Denoise: one filter, four routings (cli.py:_cmd_remove)

The denoiser itself is trivial — denoise_to (ffmpeg_ops.py:71) runs ffmpeg's afftdn=nr=<nr>:nf=<nf> (--denoise-nr 12 dB, --denoise-nf −25 dB). The interesting part is which copy of the audio gets denoised, and when. The pipeline has three distinct audio roles:

  • analysis_input — what transcribe and the audio detectors see.
  • render_input — what ffmpeg actually cuts from.
  • the final output — optionally denoised at the very end.

--denoise picks how those three are wired (cli.py:263–285, :411, :452–460):

Mode analysis render output Why
none original original as-rendered No denoising at all.
pre denoised denoised denoised Cleanest splices, but detection is weaker — denoising flattens the very energy/pitch signals the acoustic detectors rely on.
post original original denoised Full detection sensitivity; the per-splice noise-floor mismatch is smoothed after rendering.
hybrid (default) original denoised denoised Full-sensitivity detection on the original and clean cuts from the denoised copy.

Why hybrid is the default

The acoustic detectors (detection.md) find fillers by reading the RMS energy envelope and spectral centroid. afftdn smooths exactly those features, so detecting on denoised audio misses real fillers — that's the cost of pre.

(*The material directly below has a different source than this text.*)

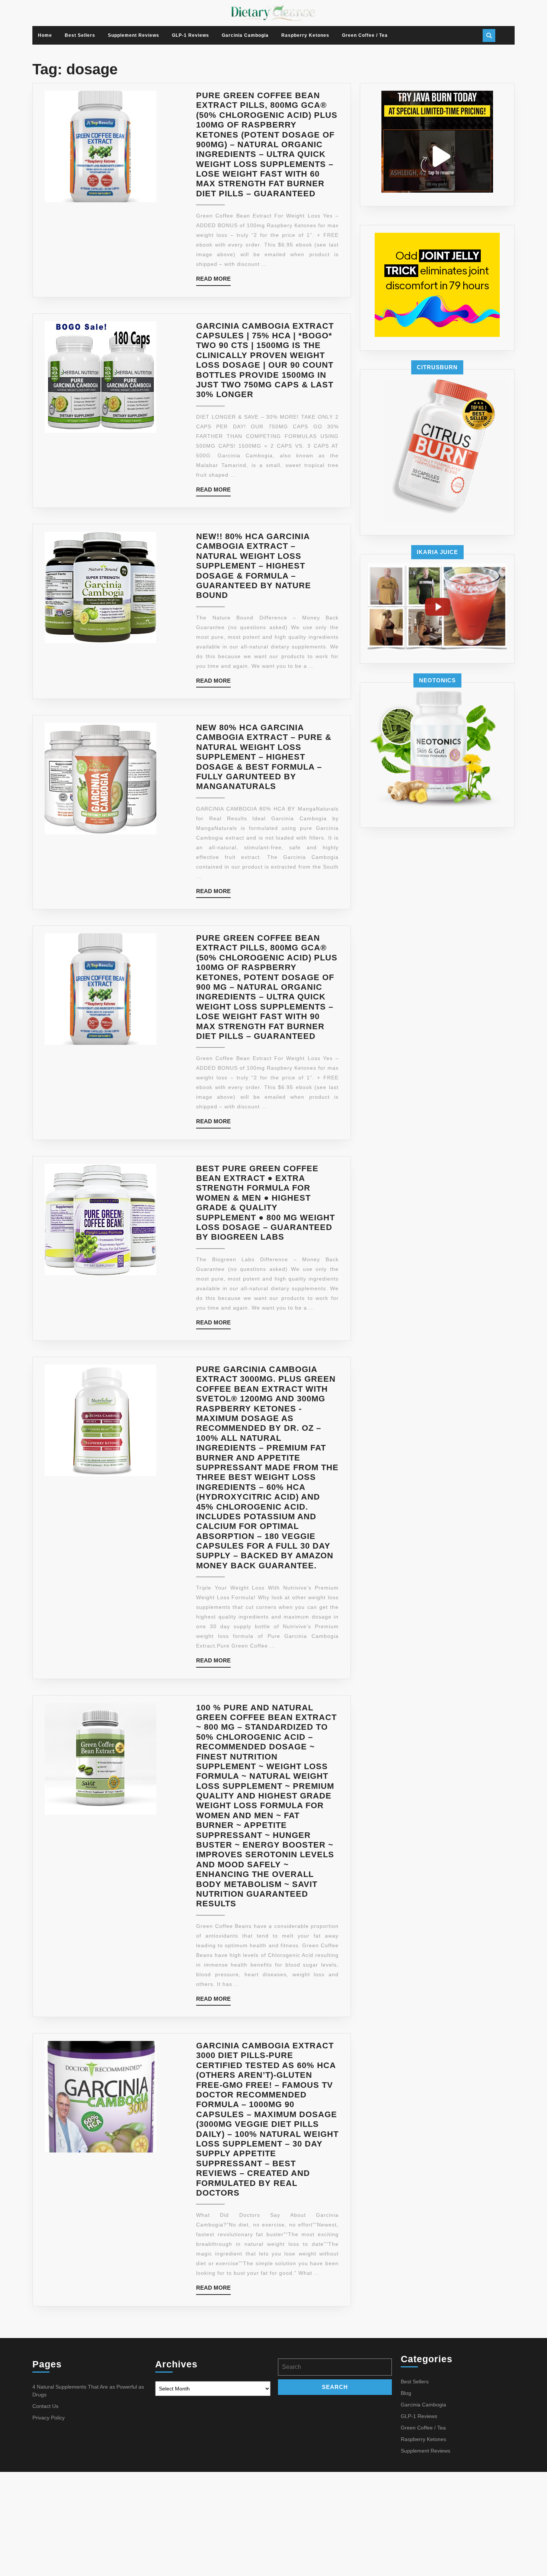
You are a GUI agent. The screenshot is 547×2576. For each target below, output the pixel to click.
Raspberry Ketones (305, 35)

But splicing the original leaves a noticeable noise-floor jump at each seam. hybrid gets both: it detects on the pristine original (so the detectors see every cue) but cuts from the denoised copy (so the splices are clean). The detector timestamps line up because denoising doesn't move audio in time — it only attenuates noise.

post is the alternative when you'd rather not denoise the kept speech at all until the end (it renders from the original, then denoises the whole output as one pass — cli.py:452–460, writing through an intermediate raw file).

Room tone: a uniform floor under everything

Finding the sample (audio.py:find_quiet_region)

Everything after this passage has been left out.